→ **Excerpted records**:
________________________

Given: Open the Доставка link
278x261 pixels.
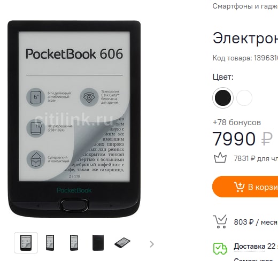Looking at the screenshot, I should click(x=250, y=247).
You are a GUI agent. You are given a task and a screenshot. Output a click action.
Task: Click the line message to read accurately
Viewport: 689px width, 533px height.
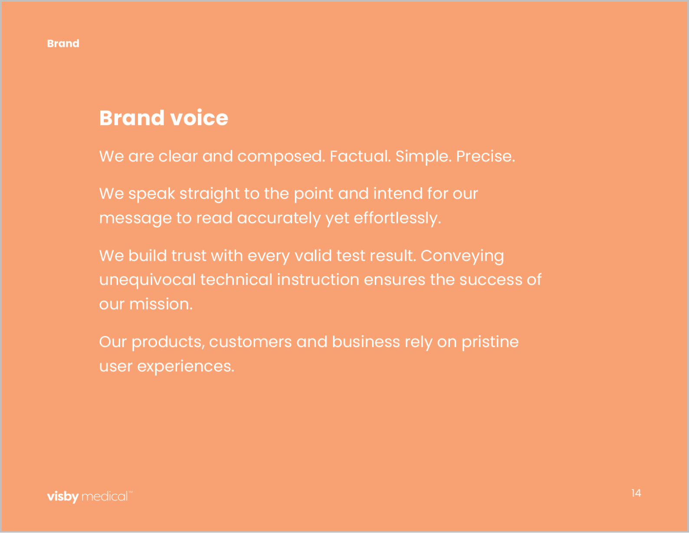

________________________

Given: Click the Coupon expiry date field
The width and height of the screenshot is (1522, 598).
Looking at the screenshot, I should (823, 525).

________________________

→ **Exercise**:
Of the lines above, extract only those from the line with "You are a GUI" to the line with "Viewport: 689px width, 533px height.", both included, exactly as written.

→ **Solved exercise**:
You are a GUI agent. You are given a task and a screenshot. Output a click action.
Task: Click the line message to read accurately
Viewport: 689px width, 533px height.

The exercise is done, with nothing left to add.